Generally, the FACT Act requires the Federal Trade Commission, the Federal Reserve Board, the Federal Deposit Insurance Corporation, the Comptroller of the Currency and the Office of Thrift Supervision (the Agencies) to issue joint regulations and guidelines regarding the detection, prevention, and mitigation of identity theft.
The Identity Theft Red Flags and Address Discrepancy Rules require all users of credit reports to take certain actions whenever a credit report contains a notice of an address discrepancy. The rules also require all creditors, and those that regularly arrange for credit to be provided, to establish policies and procedures to protect against identity theft. This rule affects NAR members who use credit reports.The final rules were published by all of the Federal banking agencies and the FTC on November 9, 2007, as part of a joint rulemaking. The mandatory compliance date for the Identity Theft Red Flag Guidelines was November 1, 2008.
Who is covered by the Identity Theft Regulations?
The Identity Theft Regulations consist of three different sets of requirements, and each set applies to different parties.
The first requirement deals with address discrepancies, and applies to all users of consumer reports.

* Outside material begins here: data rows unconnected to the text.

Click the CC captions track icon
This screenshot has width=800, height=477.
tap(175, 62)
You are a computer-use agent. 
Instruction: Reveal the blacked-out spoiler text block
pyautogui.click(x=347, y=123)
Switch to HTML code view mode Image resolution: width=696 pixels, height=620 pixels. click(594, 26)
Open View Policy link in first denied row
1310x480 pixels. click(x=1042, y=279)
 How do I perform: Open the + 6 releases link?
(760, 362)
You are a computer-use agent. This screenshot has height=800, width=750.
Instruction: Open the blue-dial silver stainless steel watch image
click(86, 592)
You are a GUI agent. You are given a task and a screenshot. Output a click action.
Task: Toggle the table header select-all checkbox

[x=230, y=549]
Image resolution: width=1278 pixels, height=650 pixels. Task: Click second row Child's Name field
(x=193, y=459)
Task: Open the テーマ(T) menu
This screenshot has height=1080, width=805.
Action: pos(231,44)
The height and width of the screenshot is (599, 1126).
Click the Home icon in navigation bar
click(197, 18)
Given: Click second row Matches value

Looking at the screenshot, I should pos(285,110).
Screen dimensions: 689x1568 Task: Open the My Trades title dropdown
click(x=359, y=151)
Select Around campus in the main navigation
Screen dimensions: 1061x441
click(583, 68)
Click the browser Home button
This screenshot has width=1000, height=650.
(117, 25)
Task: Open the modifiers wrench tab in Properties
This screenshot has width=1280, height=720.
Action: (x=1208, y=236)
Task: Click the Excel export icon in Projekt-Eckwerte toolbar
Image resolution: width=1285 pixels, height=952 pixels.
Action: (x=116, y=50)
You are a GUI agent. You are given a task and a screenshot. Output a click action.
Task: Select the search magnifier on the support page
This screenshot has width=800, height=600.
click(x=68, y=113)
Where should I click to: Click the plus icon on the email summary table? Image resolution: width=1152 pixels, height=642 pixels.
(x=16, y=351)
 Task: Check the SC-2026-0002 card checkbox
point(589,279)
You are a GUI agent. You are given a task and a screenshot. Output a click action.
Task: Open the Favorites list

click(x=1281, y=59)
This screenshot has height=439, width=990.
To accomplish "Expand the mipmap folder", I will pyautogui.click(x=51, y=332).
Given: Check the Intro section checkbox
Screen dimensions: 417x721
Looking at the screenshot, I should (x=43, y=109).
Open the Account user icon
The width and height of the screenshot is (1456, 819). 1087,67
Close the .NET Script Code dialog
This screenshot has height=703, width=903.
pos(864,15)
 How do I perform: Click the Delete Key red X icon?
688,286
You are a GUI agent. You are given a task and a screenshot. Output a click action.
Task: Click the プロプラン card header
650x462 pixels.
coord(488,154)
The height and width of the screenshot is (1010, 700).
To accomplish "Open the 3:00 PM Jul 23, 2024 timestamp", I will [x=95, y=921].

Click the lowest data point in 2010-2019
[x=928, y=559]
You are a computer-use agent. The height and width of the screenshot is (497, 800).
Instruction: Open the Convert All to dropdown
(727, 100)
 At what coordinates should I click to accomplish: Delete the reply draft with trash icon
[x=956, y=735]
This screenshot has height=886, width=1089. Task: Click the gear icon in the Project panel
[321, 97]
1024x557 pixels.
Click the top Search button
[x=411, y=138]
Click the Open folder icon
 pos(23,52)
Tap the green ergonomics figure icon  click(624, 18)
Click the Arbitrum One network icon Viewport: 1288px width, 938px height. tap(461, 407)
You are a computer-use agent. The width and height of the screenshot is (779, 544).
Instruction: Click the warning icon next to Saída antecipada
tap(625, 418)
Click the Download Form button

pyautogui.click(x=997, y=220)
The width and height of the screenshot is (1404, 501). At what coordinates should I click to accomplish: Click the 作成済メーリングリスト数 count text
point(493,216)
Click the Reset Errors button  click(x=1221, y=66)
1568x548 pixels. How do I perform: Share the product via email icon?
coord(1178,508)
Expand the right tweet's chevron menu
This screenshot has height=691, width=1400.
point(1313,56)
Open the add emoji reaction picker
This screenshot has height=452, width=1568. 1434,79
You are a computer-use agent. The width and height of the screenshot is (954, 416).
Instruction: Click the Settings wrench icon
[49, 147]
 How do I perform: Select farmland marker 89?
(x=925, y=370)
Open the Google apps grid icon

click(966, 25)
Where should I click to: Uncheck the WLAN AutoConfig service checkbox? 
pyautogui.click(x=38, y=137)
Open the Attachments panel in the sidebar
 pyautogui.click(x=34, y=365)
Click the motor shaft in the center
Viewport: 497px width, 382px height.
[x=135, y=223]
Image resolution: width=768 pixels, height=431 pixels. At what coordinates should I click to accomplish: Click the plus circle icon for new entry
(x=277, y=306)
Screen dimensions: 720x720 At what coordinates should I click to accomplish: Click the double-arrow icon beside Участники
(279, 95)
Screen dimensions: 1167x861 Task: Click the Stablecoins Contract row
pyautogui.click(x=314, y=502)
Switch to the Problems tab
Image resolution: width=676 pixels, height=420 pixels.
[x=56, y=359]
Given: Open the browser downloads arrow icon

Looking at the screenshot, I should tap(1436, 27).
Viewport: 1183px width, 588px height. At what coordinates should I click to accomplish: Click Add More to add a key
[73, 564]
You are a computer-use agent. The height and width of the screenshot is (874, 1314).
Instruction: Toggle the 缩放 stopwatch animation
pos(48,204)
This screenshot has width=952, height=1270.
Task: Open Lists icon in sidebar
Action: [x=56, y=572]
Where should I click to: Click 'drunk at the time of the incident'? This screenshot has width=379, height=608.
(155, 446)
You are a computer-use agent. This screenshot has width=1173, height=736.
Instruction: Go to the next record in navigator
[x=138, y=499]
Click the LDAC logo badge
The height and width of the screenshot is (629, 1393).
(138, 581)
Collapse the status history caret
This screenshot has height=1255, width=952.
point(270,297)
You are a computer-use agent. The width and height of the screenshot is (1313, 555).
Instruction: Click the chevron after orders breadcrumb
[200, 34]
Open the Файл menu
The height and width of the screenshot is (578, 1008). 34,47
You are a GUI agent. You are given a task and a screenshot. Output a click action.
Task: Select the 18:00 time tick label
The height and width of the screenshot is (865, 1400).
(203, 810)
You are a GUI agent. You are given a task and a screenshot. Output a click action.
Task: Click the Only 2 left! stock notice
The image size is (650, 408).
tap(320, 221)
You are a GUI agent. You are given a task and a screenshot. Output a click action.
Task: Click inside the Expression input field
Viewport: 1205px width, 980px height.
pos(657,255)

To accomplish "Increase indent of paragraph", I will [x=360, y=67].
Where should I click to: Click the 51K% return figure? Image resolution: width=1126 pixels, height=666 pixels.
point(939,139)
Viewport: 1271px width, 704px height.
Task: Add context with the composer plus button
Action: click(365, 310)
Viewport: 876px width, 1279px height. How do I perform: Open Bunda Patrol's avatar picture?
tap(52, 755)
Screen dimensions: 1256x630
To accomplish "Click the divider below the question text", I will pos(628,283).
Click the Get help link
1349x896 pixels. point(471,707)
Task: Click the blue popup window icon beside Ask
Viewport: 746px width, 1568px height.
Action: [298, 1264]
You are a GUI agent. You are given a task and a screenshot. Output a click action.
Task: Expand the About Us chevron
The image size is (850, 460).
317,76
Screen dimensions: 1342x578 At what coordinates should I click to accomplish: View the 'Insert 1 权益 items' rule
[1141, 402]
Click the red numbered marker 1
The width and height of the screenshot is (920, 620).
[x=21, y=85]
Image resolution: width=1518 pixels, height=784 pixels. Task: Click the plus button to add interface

The second group of requirements deals with identity theft prevention (the so called “red flags”) and applies to all financial institutions (such as a bank or thrift) and to all other “creditors”, including private mortgage lenders, who regularly and in the ordinary course of business:
obtain or use consumer reports in connection with credit transactions;
furnish information to consumer reporting agencies in connection with credit transactions; or o advance funds to or on behalf of a person, which there is an obligation to repay or is repayable from pledged property.
The third set of requirements applies to companies that issue credit or debit cards.
These questions and answers explain the address discrepancy rules requirements, but do not discuss the rules applicable to creditors and card issuers.
When did the regulations go into effect?
The joint final rules and guidelines became effective January 1, 2008. The mandatory compliance date for this rule was December 31, 2010. A change in the law on December 18, 2010, amended the definition of "creditor" to limit the circumstances under which creditors are covered.
Why did the Federal agencies issue these regulations?
Congress passed a law in 2003 (the FACT Act) that requires the Federal Trade Commission, the Federal Reserve Board, the Federal Deposit Insurance Corporation, the Comptroller of the Currency and the Office of Thrift Supervision (the Agencies) to issue joint regulations and guidelines regarding the detection, prevention, and mitigation of identity theft. This law also requires that these agencies identify patterns and practices that are associated with identity theft, so-called “red flags.”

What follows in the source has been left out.